The European Central Bank has cut interests rates across the eurozone as it tries to bolster growth amid fresh fears of a renewed economic crash.


Mario Draghi, president of the European Central Bank

Mario Draghi, president of the European Central Bank


Redoubling its efforts to jump start Europe’s sluggish economy, the bank announced yesterday it would slash interest rates, cut its bank deposit rate and expand its quantative easing programme.

Mario Draghi, president of the ECB, told a press conference yesterday that this “comprehensive package will exploit the synergies between the different instruments”.

It will work to further ease financing conditions, stimulate new credit provision and in turn reinforce the momentum of the region’s economic recovery and accelerate the return of inflation levels to closer to the target of 2%, he said.

The package will see interest rates fall from 0.05% to 0% and the bank deposit rate will slide further into negative territory, from -0.3% to -0.4%, while the bank’s money printing programme will expand from €60bn to €80bn.

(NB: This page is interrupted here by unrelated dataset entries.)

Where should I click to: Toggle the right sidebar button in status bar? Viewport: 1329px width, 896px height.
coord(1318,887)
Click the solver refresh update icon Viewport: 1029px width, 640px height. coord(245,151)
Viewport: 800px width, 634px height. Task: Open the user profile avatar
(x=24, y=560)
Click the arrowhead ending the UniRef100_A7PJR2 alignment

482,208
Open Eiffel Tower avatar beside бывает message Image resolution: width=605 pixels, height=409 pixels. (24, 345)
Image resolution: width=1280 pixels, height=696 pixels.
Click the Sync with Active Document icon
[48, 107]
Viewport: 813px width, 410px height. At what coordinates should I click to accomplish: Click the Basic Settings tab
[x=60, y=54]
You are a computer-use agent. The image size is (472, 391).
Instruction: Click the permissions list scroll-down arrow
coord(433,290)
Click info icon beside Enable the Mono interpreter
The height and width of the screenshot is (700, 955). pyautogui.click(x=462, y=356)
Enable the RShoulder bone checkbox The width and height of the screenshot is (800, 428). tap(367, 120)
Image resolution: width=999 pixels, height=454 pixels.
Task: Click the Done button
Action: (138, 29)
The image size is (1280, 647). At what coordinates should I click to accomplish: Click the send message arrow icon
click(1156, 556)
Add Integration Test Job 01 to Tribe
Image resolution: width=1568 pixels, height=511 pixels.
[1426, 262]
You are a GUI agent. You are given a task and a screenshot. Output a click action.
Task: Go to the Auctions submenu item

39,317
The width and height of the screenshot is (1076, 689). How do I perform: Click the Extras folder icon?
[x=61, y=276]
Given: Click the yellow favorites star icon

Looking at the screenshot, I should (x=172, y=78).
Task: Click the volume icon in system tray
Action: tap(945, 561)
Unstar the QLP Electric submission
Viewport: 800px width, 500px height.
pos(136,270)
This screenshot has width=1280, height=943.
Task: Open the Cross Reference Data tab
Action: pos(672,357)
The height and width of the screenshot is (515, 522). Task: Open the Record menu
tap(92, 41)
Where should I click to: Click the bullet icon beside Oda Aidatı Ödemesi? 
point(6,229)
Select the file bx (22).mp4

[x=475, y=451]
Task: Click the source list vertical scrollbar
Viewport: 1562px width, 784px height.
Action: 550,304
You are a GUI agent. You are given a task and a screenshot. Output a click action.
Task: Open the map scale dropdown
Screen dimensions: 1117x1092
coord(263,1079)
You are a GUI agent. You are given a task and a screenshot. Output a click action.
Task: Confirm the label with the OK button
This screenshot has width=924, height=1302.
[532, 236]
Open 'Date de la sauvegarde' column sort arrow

Under the programme, the bank pumps money into the eurozone by buying bonds from financial institutions that then reinvest the proceeds elsewhere in Europe’s economy. As part of measures announced today, the programme will now buy bonds issued by companies as well.

Draghi intends the quantative easing programme to continue until March 2017, or beyond if necessary, until there is a sustained adjustment in the path of inflation consistent with its aim of achieving inflation rates close to 2%.

He said that the bank cut interest rates to reflect the decline in oil prices. It is hoped cutting the bank deposit rate will discourage banks from holding on to their deposits and channel money into the financial system, lending money cheaply to households and businesses.

The bank projects inflation to be 0.1% this year and to rise to 1.3% in 2017 and 1.6% the following year, and Draghi stressed the eurozone is not yet in deflation thanks to Thursday’s measures.

It did cut growth forecasts however. It estimates the bloc’s economy to expand by 1.4% this year, down from an earlier forecast of 1.7%, and by 1.7% in 2017, rather than 1.9%. It estimates 1.8% growth in 2018.

In a context of financial market volatility, slowing growth, low global demand and tumbling commodity prices, stimulation measures announced by the bank three months ago have had little effect.

Observers are increasingly sceptical of the reliance on monetary policy to bolster growth, as efforts around the world appear futile. The OECD and the International Monetary Fund have called for a more balanced approach, that incorporates investment as well as monetary policy.

The shock of this barrage of measures caused turbulence yesterday as European stock markets tumbled. After an initial fall against the dollar, the euro leapt up again, marking one of the biggest one-day swings in the currency’s history.